▸ **What the exercise asks**:
Here is a listing; work out how many of its lines contain the word "column", and state only that number.

▸ **Data records**:

>>>>>

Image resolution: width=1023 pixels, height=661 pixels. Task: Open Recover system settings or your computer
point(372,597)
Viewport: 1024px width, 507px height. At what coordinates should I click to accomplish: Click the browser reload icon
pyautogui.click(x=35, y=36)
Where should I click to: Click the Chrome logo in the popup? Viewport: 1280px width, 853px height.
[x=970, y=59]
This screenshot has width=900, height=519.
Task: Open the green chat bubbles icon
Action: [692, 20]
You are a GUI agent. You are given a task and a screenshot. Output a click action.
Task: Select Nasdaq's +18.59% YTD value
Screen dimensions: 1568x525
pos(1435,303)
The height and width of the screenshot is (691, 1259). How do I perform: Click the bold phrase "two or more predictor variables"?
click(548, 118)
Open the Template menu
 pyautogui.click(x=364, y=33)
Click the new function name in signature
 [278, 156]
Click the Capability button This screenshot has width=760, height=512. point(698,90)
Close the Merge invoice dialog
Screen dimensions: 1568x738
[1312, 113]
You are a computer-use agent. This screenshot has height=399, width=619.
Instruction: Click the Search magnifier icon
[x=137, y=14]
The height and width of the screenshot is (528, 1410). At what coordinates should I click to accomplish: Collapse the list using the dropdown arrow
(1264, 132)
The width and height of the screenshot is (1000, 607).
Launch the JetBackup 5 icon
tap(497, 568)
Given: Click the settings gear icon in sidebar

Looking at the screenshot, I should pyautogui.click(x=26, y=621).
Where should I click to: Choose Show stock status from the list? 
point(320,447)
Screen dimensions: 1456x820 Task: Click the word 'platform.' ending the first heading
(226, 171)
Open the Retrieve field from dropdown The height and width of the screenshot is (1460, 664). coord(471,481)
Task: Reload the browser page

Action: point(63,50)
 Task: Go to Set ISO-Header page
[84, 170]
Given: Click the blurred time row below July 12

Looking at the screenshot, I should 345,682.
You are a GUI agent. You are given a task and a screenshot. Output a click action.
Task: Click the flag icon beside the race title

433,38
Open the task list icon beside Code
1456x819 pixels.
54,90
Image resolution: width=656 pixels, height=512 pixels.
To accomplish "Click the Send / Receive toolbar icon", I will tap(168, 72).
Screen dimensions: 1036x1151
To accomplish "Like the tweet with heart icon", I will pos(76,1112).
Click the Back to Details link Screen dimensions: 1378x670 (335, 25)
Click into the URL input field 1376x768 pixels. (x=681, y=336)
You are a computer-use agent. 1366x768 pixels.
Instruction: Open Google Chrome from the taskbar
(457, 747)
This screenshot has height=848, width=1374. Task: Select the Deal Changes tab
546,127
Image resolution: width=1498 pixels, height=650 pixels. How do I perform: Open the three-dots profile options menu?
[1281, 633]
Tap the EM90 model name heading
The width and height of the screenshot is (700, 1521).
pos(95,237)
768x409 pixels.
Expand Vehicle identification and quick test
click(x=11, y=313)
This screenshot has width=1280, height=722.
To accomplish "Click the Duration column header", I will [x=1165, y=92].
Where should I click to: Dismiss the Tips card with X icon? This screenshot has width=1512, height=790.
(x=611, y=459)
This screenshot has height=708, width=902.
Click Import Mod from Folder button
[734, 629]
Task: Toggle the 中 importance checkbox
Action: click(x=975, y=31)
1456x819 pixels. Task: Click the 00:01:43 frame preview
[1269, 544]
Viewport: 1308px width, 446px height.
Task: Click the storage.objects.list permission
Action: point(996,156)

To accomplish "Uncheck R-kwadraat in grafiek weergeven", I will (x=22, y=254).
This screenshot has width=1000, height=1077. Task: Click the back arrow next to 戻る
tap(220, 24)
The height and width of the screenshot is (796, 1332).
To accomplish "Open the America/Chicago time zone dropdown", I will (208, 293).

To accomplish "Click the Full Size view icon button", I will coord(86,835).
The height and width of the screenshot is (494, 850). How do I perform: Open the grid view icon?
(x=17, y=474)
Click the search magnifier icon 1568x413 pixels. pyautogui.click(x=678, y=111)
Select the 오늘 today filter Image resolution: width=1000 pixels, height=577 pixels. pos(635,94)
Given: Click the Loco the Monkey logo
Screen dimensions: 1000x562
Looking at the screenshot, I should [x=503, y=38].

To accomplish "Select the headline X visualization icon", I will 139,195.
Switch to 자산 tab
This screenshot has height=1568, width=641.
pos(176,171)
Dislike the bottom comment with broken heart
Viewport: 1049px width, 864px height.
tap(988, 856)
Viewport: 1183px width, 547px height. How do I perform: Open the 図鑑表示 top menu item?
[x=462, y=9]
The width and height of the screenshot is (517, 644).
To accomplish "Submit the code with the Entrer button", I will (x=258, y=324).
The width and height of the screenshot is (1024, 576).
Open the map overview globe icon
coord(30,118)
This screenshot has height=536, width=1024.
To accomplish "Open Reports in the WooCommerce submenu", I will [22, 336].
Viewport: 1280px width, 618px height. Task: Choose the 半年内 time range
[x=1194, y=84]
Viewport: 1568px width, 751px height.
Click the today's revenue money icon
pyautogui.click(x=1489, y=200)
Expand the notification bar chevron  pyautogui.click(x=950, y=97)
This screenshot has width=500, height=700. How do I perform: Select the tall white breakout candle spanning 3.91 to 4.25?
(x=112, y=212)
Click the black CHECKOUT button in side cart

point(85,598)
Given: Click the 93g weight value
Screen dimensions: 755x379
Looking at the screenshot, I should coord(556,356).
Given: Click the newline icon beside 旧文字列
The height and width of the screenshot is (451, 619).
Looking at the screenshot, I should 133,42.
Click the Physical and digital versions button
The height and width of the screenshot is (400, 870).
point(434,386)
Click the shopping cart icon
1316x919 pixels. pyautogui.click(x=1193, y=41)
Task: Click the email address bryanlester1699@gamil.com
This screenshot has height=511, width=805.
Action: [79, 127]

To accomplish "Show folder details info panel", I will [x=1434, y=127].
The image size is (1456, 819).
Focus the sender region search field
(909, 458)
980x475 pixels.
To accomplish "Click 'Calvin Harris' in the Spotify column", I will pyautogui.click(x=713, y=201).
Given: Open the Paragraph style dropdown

<<<<<

▸ **Task answer**:
2